Task statement:
Answer these from the discussion of metrics labels below:
1. Which two companies are named as examples of rationing metrics at scale?
2. What additional standard label does objectiser say will be added?
3. What reason does objectiser give for the count vs. histogram handling in Prometheus?

Passage provided:
□ □ □ □ □
Re regexp - yes, it's possible, but not all metrics systems support that. We should not make a design decision based purely on the capabilities of Prometheus. Also, when this runs at scale, the rationing of metrics is fairly common in the enterprise (e.g. see recent Monitorama talk by Netflix, we have the same story at Uber), so there's a sizable difference between two tag values (4xx, 5xx) and 200 (400-599). I think ideally this lib should have a config option to control whether the user wants exact status codes in the tag, or summary labels 2xx, 3xx, 4xx, 5xx.

Re count vs. historgram - again, this is a feature of Prometheus, but not of all metrics backends. Having an explicit request count metric is better, imo.

@objectiser in your example, one problem I have is with the error=false tag. Using such tag allows a single metric for successes and errors, but the errors should have another dimension of "error.kind" (in case of HTTP it could be the status code), and "error.kind" does not apply to successes.

objectiser commented 7 years ago

@yurishkuro The current PR does provide a means to supply different ways of deriving a label value - so I think it would be easy enough to provide some "out of the box" options to support exact or summary codes.

So unless any objections, we will add another standard label of error.kind - but the actual way the value is derived will be configurable, discussed in a separate issue/PR.

About count vs histogram - this is purely a prometheus impl detail - to avoid duplication. However conceptually there is still two metric types, a count and histogram.
□ □ □ □ □
Dataset excerpts:
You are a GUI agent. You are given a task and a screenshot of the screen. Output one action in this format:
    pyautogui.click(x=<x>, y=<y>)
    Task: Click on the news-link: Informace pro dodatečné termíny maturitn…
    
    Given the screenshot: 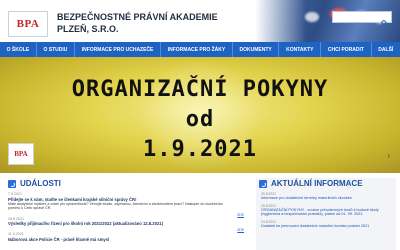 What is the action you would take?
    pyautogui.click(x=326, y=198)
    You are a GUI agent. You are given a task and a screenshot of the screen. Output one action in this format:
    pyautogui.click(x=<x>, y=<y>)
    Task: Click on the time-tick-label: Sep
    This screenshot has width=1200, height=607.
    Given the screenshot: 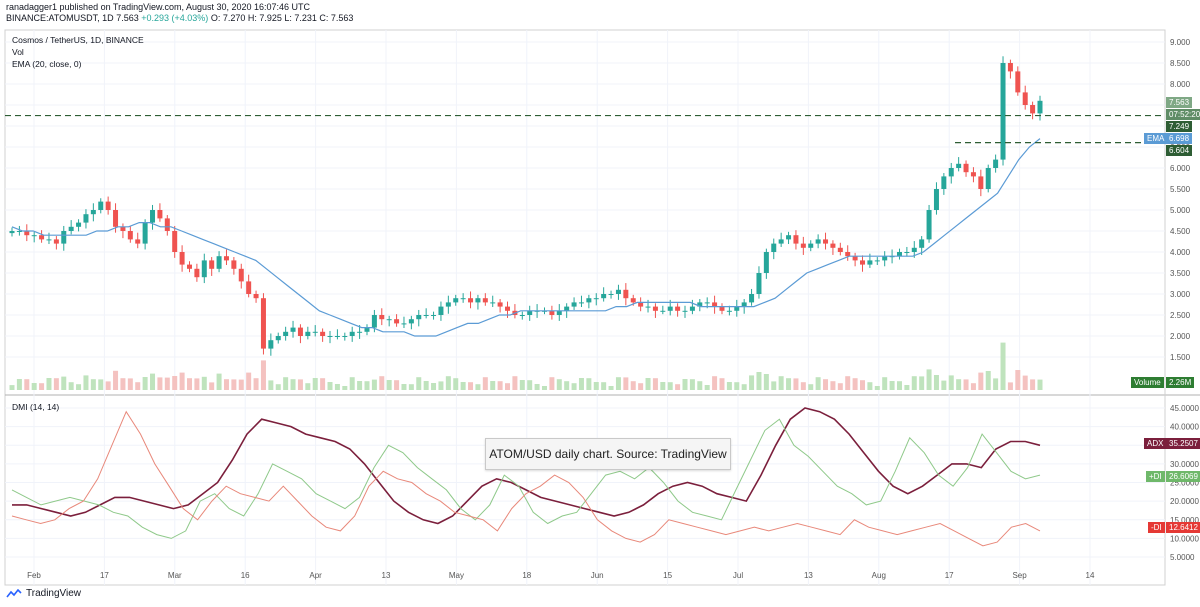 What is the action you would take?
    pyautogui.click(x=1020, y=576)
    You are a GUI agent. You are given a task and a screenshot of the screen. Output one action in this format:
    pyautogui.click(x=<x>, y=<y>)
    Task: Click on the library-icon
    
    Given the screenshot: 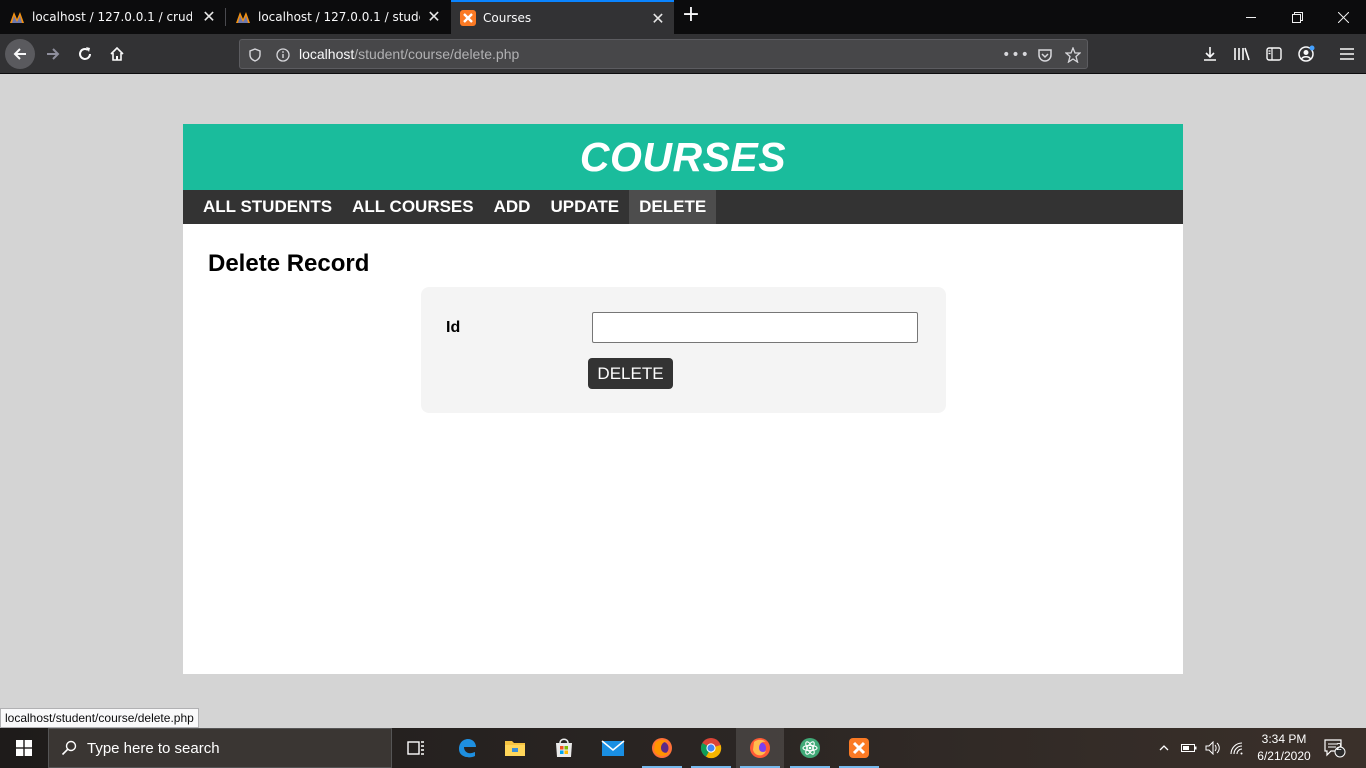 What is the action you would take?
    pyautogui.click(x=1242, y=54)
□ □ □ □ □
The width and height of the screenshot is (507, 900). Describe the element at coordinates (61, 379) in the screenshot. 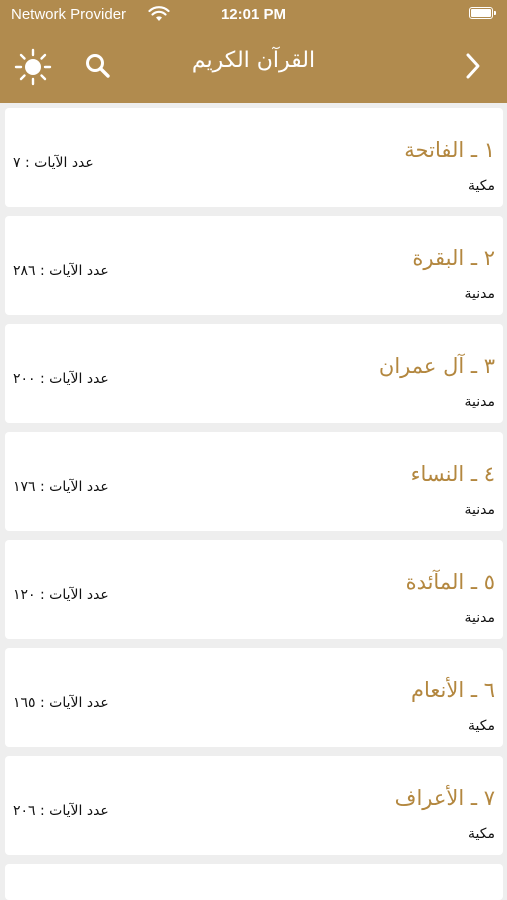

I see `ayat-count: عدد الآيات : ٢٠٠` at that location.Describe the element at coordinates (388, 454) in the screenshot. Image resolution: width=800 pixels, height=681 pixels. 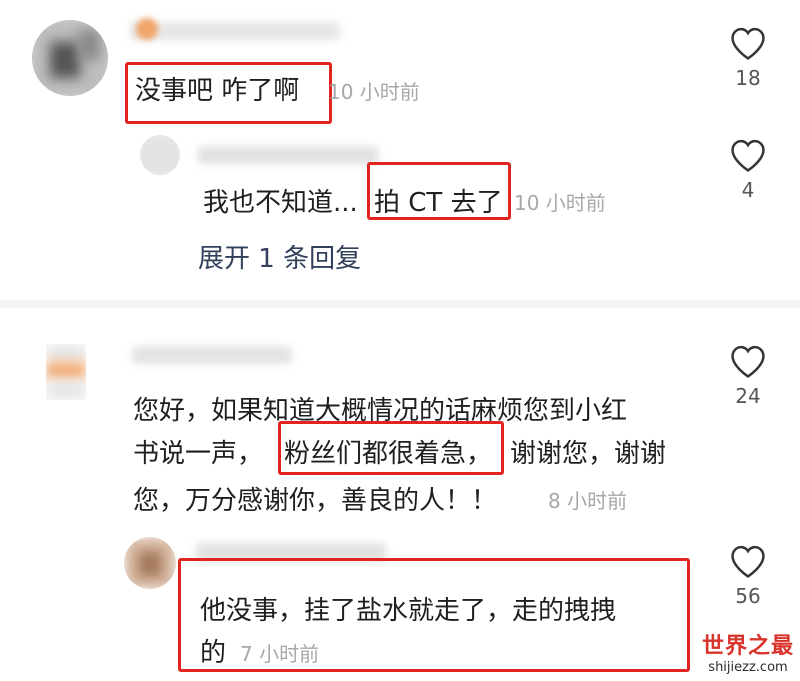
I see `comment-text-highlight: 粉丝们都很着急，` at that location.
□ □ □ □ □
Reply to the exercise:
1. Netflix and Uber.
2. error.kind.
3. To avoid duplication.